Task to complete: The required result is an exact copy of the lines from the one containing "Instruction: Open the Catalina folder" to the last line of the records, both ends included, without pictures.
Source data Start Marker
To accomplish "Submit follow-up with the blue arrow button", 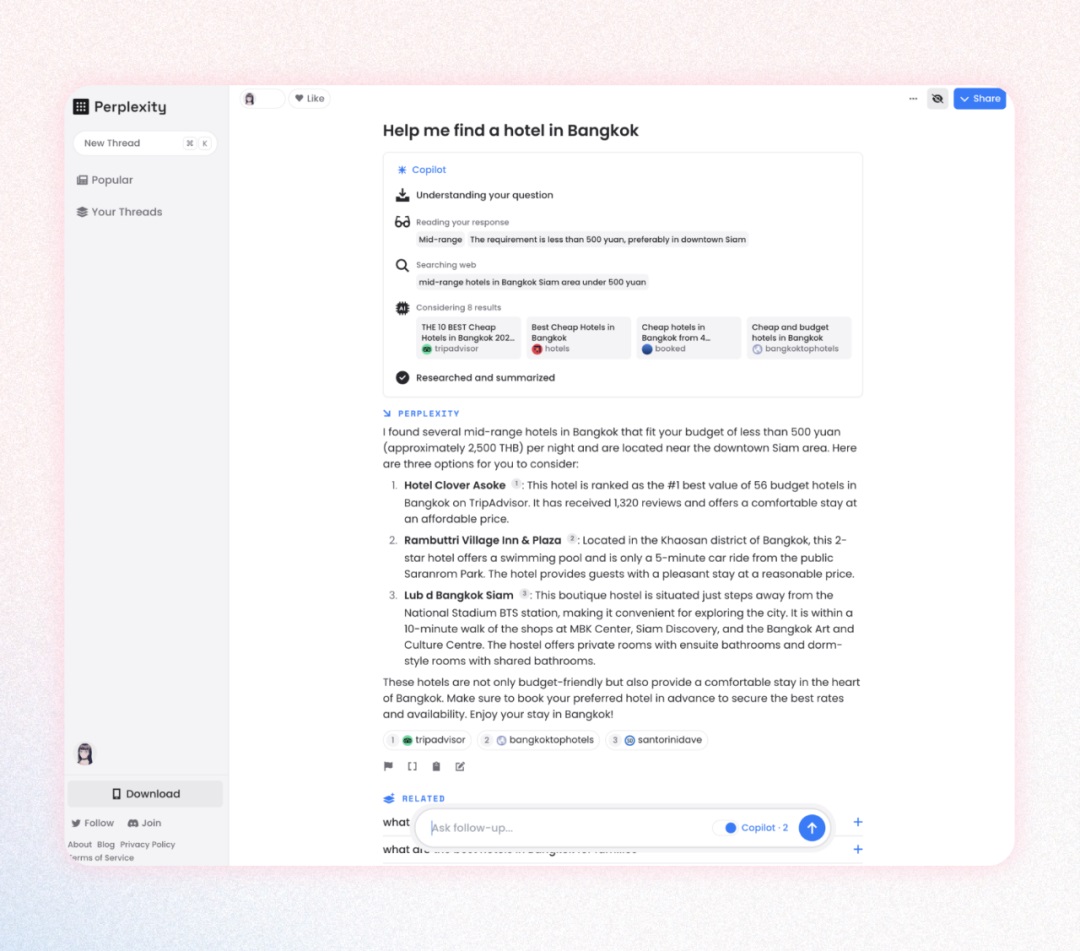I will pos(811,828).
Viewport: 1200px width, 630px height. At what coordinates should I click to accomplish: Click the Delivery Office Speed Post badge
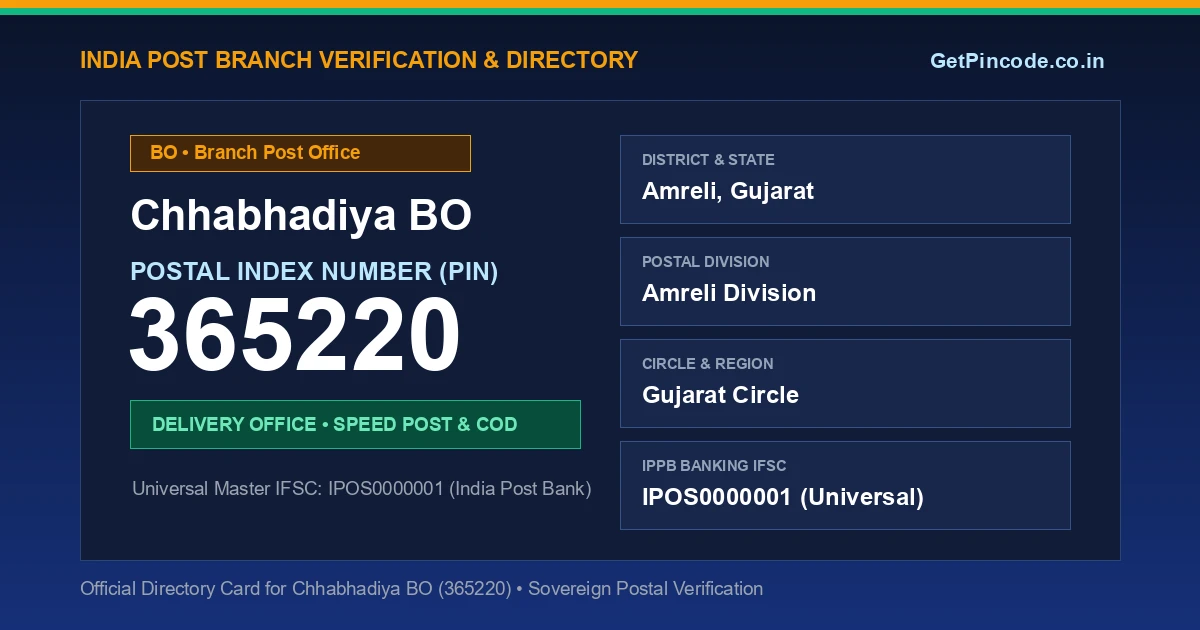[x=355, y=424]
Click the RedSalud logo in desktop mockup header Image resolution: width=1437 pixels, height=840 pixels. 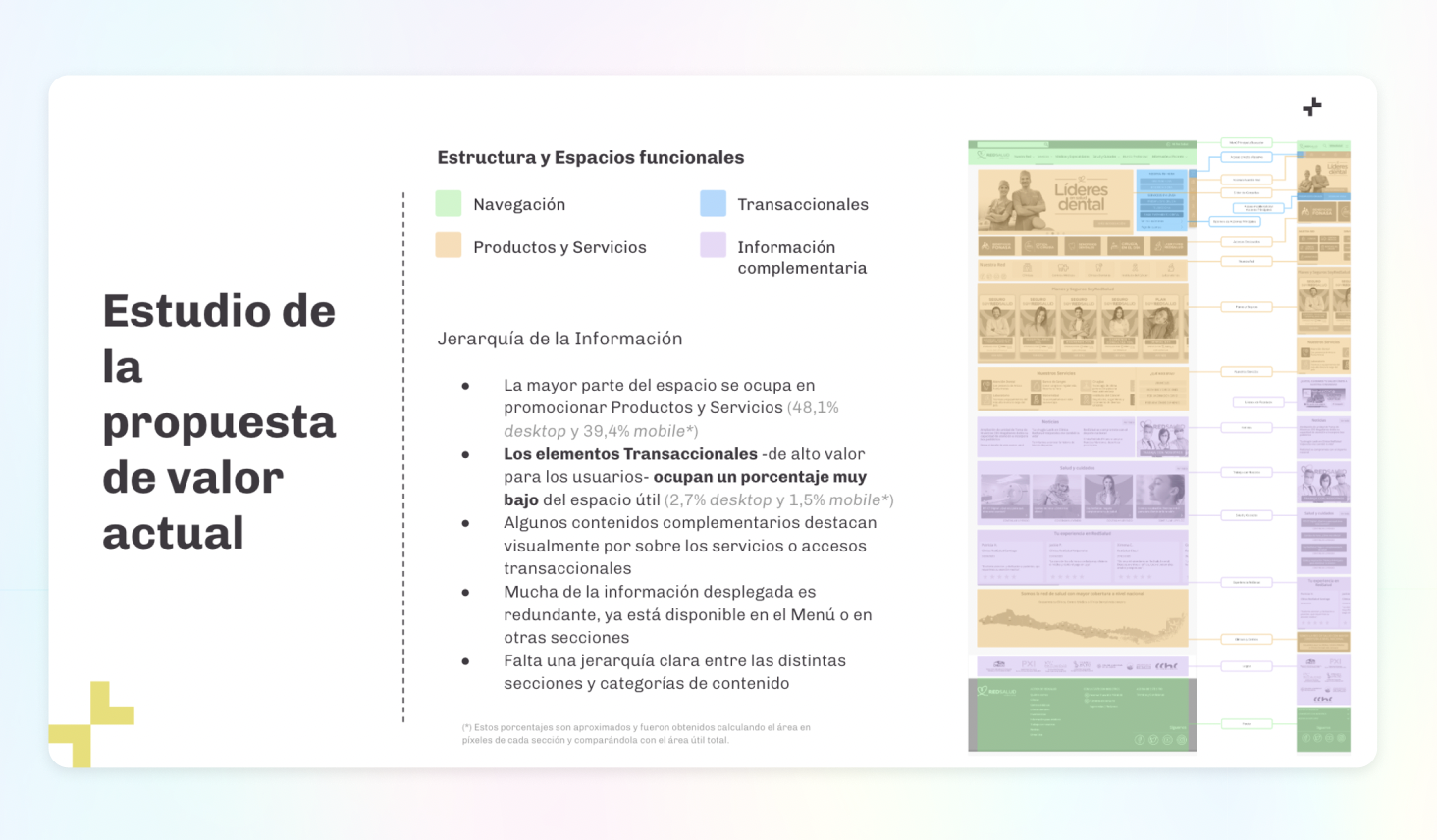point(992,155)
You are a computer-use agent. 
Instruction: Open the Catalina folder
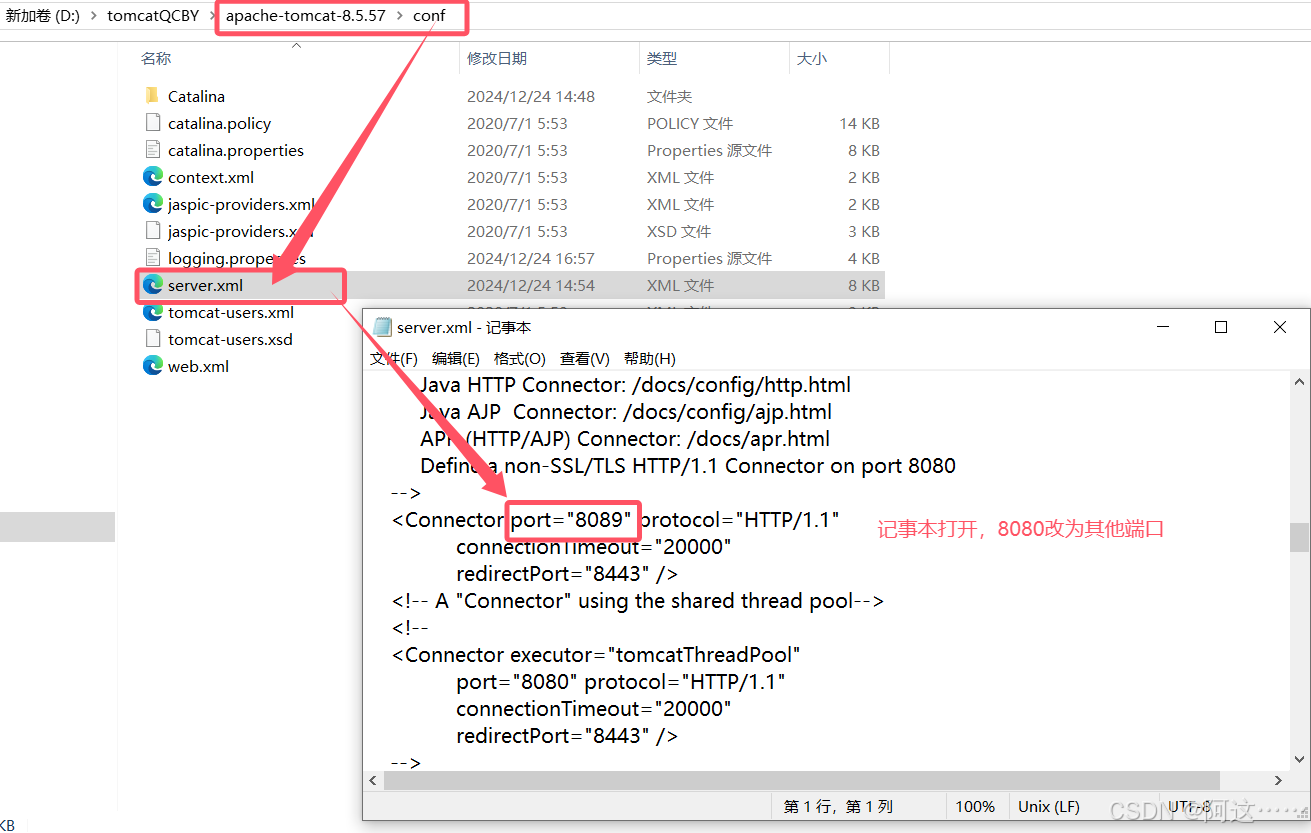[153, 96]
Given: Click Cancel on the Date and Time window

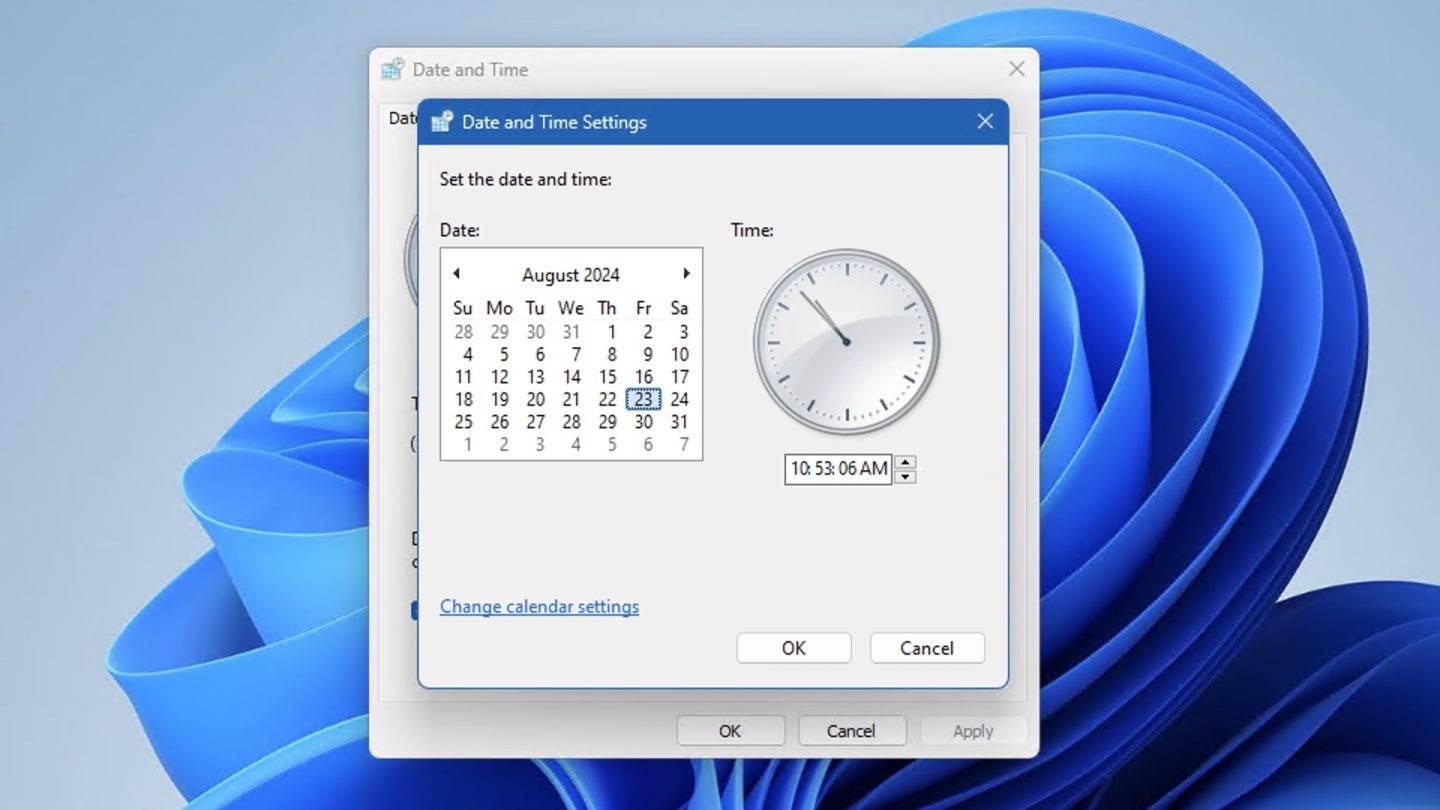Looking at the screenshot, I should (852, 730).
Source data End Marker
Reply:
Instruction: Open the Catalina folder
[153, 96]
Given: Click Cancel on the Date and Time window

Looking at the screenshot, I should (852, 730).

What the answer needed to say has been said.